In this algorithm, the mutual information *MI*(*Y*;*X*_{i}) is computed for each of the *M* different features *X*_{i} in the input. Of these, the highest *N* scorers are kept; the rest are discarded. Next, to each of these, a second feature, from the input set, is added. The resulting *M*×*N* scores *MI*(*Y*;*X*_{i}, *X*_{j}) are evaluated. Of these, the highest *N* are kept; the rest discarded. The process is repeated, for the *M*×*N* triples *MI*(*Y*;*X*_{i}, *X*_{j}, *X*_{k}), and so on, until either the MI fails to increase (by a step size of *threshold*) or if the desired number of features has been reached.

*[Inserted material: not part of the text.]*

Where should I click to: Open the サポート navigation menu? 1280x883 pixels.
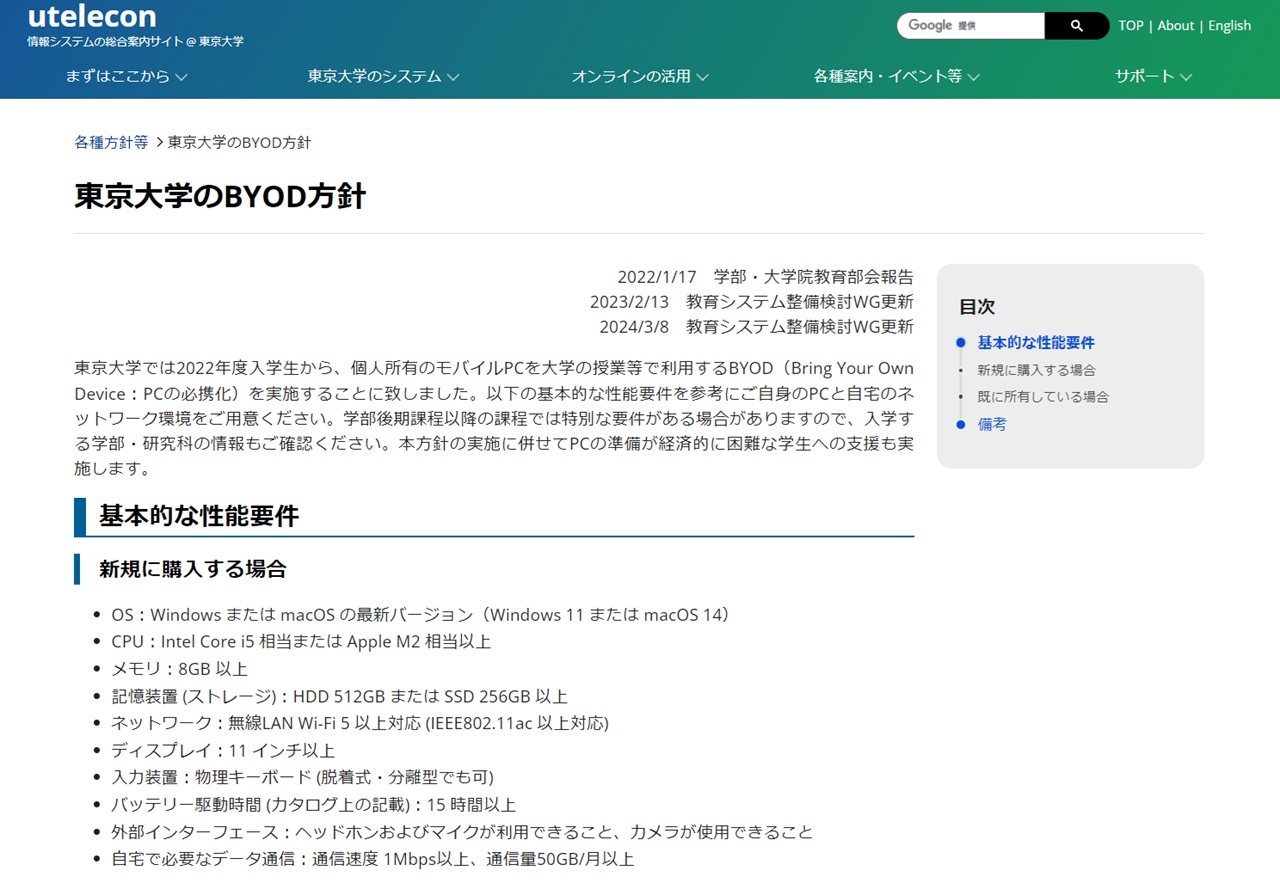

By default, *N*=100. In essence, the hill-climbing assumption holds if local maxima can be avoided by considering any of 100 different high-scoring paths around them. This seems to be a reasonable assumption.

Note that this algo will find the maximal MI feature set (given the assumptions). It avoids the combinatorial explosion of the "incremental" algorithm; however, it will have a somewhat longer running time than the *K*=1 incremental algorithm (but will typically be much faster when *K* > 2).

### MOSES-based algorithm

MOSES-based feature selection: Keeps the X_{i}'s that maximize

- Score
_{Y}(*X*_{i})

or for tuples

- Score
_{Y}(*X*_{i1}, ...,*X*_{im})

The algo will start with individual variables and incrementally tries pairs, triplets, etc, among the variables that have not contributed in passing the threshold (or below a certain threshold in the case of the entropy-based selection).

Note: this algo is currently non-functional.

## Source, Binaries, Documentation

Source code, a man page, and a diary of testing/results can be found in the directory

opencog/learning/feature-selection

A standalone executable is built at

opencog/learning/fearture-selection/main

A copy of the man page is on the wiki: feature-selection man page.